Coronavírus: adoção de medidas de proteção nos condomínios se torna lei

A lei 16.919 prevê multas que podem chegar a R$50 mil

Coronavírus: adoção de medidas de proteção nos condomínios se torna lei

De máscaras e protetor facial, Admilson Luiz, porteiro há 25 anos, faz a reserva das áreas comuns do prédio onde trabalha, para evitar aglomerações. - Foto: Bruno Campos / JC Imagem

A pandemia do novo coronavírus (covid-19) mudou a rotina dos condomínios em Pernambuco. Agora, a adoção de medidas de enfrentamento à covid-19 se transformou em lei, que já está em vigor, e prevê multas que podem chegar a R$ 50 mil.

Porteiro há 25 anos, Admilson Luiz teve de mudar a rotina. De máscaras e protetor facial, é ele quem faz a reserva das áreas comuns do prédio onde trabalha, para evitar aglomerações.

Confira na reportagem

Medidas

O condomínio onde Admilson trabalha, que fica na Zona Norte do Recife, precisou se adequar aos parâmetros da lei 16.919, que determina a adoção de medidas de proteção e enfrentamento ao coronavírus nos condomínios de Pernambuco.

Encomendas entregues pelos correios ou entregadores de aplicativos, por exemplo, precisam ficar em uma mesa para serem higienizadas. Logo na entrada do prédio, um aviso deve lembrar do uso obrigatório de máscaras por todos.

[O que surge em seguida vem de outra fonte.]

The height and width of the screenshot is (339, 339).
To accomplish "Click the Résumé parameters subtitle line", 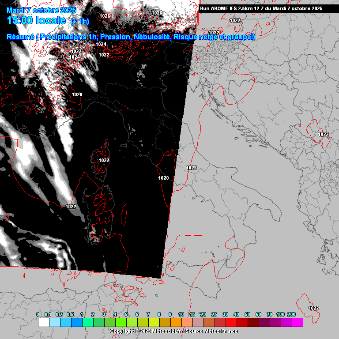I will coord(131,37).
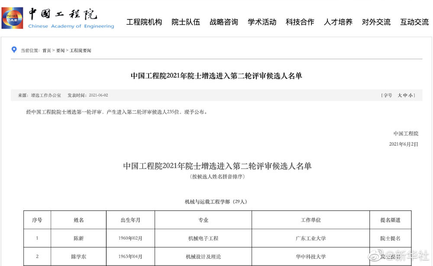433x266 pixels.
Task: Click 首页 in the breadcrumb
Action: [x=46, y=51]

Os funcionários também utilizam máscaras e álcool em gel foi disponibilizado em vários pontos do condomínio. Para as áreas comuns do prédio, o síndico precisou organizar para serem reservas e utilizadas por cada família em horários diferentes, evitando o contato com outros condôminos.

Para a reserva, os moradores precisam assinar um termo de compromisso que fica com Admilson na portaria. As áreas passaram também a ter limpeza constante.

Lei 16.919

A lei prevê ainda a responsabilização dos síndicos caso as normas não estejam sendo cumpridas. O Sindicato da Habitação recomenda o cumprimento da lei, mas discorda de alguns pontos.